┌────────

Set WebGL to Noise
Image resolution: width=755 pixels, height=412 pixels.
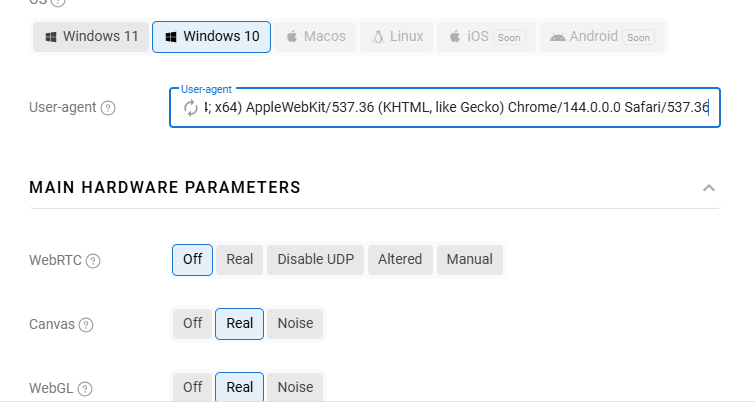pos(295,388)
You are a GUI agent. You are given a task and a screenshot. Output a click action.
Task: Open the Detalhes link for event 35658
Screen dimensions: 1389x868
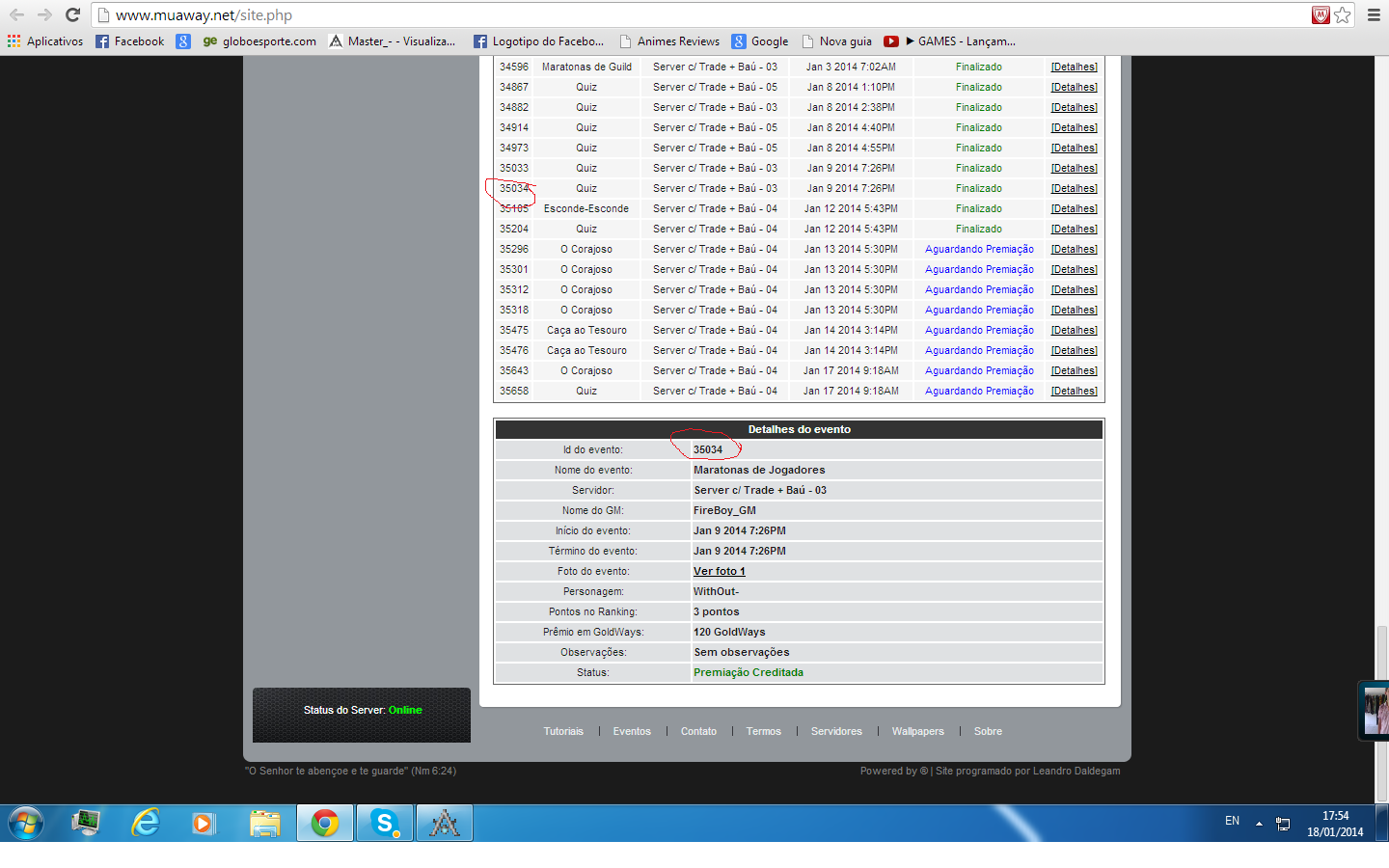tap(1074, 391)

└────────

WHAT YOU WILL DO:
Write out word for word every line from the line with "Task: Open the Detalhes link for event 35658" through the final line of the records, both included, skipping the pictures.

TASK SOLUTION:
Task: Open the Detalhes link for event 35658
Screen dimensions: 1389x868
tap(1074, 391)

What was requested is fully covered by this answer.